BEIJING – A Chinese county in the far western Xinjiang district has sparked Muslims’ anger after holding a beer festival in the run-up to the holy fasting month of Ramadan, the most sacred month in the Islamic calendar.
“This is an open provocation to the Islamic faith,” Dilxat Raxit, spokesman for the exiled group the World Uyghur Congress, said in an emailed statement to Reuters.
The beer festival was held in Niya County in the deep south of Xinjiang, which is overpopulated by Muslims.
“This beer competition was varied and entertaining,” the government said, noting that there were cash awards of up to 1,000 yuan ($161) for competition winners.
News about the event appeared in an article that was picked up on the regional government’s news website.
“Its aim was to use modern culture to brighten up the village’s cultural life, squeeze the space for illegal religious promotion … and guarantee the village’s harmony and stability,” the website said.

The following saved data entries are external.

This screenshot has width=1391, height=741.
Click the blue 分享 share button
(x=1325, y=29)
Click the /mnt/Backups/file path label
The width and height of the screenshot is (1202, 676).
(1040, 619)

Coming a few days before Ramadan, the event was seen as challenging the Muslims’ fasting month.
Moreover, it followed reports that official notices demanded that Communist Party members, civil servants, students and teachers in particular not to observe Ramadan fast.
Every year, Chinese authorities have repeatedly imposed restrictions on Uighur Muslim in the northwestern region of Xinjiang every Ramadan.
In Ramadan, adult Muslims, save the sick and those traveling, abstain from food, drink, smoking and sex between dawn and sunset.
In December 2014, China banned the wearing of Islamic veiled robes in public in Urumqi, the capital of the province of Xinjiang.
The law in the predominantly Muslim region came as Beijing intensified its so-called campaign against “religious extremism” that it blames for recent violence.
Uighur Muslims are a Turkish-speaking minority of eight million in the northwestern Xinjiang region.
Xinjiang, which activists call East Turkestan, has been autonomous since 1955 but continues to be the subject of massive security crackdowns by Chinese authorities.
Rights groups accuse Chinese authorities of religious repression against Uighur Muslims in Xinjiang in the name of counter terrorism.